● Action item: Starting with the line containing "1055x1148 pixels." and going on through the line containing "Viewport: 1024px width, 683px height.", return the lines of the data below exactly, and only those.

Stored data Block Start

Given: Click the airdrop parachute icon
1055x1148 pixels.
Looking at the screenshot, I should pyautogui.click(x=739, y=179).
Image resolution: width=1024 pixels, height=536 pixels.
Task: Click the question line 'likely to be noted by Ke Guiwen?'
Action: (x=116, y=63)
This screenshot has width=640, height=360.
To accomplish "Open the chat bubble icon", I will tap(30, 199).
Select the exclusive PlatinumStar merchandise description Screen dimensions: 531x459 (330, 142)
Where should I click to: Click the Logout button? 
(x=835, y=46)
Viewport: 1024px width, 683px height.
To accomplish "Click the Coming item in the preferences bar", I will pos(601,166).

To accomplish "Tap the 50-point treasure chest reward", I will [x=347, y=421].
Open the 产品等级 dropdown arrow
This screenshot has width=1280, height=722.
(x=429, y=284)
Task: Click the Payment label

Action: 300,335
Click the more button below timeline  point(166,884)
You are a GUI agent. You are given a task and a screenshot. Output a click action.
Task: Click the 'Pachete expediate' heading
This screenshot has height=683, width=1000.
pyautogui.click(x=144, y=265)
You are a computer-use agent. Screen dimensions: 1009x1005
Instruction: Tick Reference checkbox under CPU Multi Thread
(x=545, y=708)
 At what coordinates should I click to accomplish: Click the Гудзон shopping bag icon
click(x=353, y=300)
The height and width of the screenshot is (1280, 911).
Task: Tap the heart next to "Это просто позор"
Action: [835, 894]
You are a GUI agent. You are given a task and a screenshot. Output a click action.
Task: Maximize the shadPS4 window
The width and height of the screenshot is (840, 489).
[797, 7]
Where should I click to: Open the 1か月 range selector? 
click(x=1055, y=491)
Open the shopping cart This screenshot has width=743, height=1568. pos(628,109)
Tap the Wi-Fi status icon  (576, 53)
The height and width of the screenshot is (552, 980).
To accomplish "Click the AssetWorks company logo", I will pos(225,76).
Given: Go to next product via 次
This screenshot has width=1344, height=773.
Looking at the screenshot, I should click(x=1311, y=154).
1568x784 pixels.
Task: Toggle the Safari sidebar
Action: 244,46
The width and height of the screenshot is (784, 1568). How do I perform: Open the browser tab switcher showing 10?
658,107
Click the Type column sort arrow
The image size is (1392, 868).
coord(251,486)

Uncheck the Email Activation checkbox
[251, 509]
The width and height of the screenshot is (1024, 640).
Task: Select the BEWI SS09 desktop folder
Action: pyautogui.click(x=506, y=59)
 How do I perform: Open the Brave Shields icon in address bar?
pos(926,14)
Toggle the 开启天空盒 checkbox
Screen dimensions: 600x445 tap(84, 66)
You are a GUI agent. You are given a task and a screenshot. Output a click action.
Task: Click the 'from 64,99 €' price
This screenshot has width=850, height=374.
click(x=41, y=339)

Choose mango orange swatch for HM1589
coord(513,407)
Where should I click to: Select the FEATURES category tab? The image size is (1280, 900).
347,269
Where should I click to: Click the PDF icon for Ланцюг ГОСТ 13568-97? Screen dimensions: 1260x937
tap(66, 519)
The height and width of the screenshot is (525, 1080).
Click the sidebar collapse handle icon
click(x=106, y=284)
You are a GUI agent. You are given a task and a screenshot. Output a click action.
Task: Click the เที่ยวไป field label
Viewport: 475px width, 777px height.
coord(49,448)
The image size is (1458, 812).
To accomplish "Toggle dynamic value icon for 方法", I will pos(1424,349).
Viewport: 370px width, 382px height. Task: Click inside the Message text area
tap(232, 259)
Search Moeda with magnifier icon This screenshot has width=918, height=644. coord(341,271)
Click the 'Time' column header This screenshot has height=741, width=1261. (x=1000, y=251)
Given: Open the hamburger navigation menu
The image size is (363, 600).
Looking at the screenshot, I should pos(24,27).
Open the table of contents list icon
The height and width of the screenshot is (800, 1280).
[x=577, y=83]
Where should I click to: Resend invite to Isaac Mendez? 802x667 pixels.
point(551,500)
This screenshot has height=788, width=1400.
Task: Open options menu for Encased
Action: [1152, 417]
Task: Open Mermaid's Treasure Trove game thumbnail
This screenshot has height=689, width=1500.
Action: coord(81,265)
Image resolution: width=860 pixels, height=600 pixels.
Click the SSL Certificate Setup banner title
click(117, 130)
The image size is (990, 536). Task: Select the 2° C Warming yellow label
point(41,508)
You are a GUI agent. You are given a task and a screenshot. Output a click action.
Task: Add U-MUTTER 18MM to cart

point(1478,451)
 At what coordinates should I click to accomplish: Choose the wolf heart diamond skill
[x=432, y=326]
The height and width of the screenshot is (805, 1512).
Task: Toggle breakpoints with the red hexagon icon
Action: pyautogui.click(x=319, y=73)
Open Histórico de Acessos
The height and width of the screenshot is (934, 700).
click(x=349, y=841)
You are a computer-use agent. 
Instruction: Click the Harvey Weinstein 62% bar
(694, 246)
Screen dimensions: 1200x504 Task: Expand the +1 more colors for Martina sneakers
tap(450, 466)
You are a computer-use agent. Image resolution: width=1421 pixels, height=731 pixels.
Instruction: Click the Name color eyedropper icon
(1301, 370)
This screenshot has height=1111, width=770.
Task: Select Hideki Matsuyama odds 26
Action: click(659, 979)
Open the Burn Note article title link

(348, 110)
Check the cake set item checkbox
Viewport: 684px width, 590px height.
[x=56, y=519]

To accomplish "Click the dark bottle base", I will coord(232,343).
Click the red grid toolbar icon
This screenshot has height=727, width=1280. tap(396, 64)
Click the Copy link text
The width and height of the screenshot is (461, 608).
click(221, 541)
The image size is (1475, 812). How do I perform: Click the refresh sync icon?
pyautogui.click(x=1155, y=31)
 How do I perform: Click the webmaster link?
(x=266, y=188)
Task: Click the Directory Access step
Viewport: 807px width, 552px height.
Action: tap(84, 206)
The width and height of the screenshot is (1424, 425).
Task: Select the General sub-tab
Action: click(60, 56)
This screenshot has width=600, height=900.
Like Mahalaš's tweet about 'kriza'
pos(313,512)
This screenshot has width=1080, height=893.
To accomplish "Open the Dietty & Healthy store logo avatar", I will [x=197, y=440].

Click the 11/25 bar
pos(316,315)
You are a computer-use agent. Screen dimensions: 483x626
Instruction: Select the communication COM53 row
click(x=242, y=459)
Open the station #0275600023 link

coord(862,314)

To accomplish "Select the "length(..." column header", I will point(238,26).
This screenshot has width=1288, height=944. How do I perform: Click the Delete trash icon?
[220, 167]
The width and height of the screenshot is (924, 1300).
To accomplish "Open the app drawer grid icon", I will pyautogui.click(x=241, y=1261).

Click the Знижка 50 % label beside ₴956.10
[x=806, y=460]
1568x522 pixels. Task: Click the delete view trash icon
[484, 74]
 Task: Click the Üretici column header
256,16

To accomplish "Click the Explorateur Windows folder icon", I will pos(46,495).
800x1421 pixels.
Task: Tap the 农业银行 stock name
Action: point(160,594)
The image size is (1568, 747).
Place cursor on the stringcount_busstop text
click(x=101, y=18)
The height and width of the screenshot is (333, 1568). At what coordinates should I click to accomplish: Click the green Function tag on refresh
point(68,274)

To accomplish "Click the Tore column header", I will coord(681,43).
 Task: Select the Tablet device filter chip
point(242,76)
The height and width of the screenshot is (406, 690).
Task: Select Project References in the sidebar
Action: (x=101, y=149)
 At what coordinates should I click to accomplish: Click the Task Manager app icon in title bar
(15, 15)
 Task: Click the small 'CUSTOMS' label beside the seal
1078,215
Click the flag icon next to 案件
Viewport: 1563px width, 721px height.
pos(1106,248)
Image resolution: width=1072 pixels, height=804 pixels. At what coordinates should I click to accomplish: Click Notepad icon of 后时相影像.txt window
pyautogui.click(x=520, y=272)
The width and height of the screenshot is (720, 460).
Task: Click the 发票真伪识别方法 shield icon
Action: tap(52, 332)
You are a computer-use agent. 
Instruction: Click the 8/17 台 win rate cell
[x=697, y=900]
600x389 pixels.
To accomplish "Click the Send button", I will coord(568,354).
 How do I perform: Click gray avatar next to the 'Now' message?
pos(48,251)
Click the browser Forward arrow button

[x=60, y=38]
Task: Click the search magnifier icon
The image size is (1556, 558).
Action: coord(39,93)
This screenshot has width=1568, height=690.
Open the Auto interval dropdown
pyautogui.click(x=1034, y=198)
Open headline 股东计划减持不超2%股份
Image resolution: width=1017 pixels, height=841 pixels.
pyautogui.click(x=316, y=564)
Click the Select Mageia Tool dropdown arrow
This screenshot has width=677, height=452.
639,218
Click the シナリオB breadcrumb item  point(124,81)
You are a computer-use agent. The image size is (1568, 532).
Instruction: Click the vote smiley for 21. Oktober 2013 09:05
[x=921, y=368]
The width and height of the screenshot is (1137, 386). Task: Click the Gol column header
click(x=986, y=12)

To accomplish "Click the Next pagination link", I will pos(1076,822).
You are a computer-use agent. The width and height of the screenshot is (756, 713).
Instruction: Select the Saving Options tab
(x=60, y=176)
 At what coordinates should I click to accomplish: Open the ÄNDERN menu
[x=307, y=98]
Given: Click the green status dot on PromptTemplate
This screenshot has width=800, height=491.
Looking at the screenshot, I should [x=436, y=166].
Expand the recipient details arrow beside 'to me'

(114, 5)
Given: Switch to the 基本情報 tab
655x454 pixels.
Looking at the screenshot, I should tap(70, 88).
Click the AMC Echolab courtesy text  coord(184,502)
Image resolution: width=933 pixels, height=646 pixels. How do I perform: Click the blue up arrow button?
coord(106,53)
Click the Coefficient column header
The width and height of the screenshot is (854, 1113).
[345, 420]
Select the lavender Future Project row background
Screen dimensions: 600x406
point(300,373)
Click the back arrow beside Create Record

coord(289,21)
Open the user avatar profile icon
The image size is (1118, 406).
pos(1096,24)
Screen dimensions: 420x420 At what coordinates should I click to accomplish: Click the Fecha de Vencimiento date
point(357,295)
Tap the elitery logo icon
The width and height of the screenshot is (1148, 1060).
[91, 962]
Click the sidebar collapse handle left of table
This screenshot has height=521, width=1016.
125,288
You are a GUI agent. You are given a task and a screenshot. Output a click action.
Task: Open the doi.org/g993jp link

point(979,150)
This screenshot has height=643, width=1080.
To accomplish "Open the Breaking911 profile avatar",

Stored data Block End

● Result for this exercise:
1055x1148 pixels.
Looking at the screenshot, I should pyautogui.click(x=739, y=179).
Image resolution: width=1024 pixels, height=536 pixels.
Task: Click the question line 'likely to be noted by Ke Guiwen?'
Action: (x=116, y=63)
This screenshot has width=640, height=360.
To accomplish "Open the chat bubble icon", I will tap(30, 199).
Select the exclusive PlatinumStar merchandise description Screen dimensions: 531x459 (330, 142)
Where should I click to: Click the Logout button? 
(x=835, y=46)
Viewport: 1024px width, 683px height.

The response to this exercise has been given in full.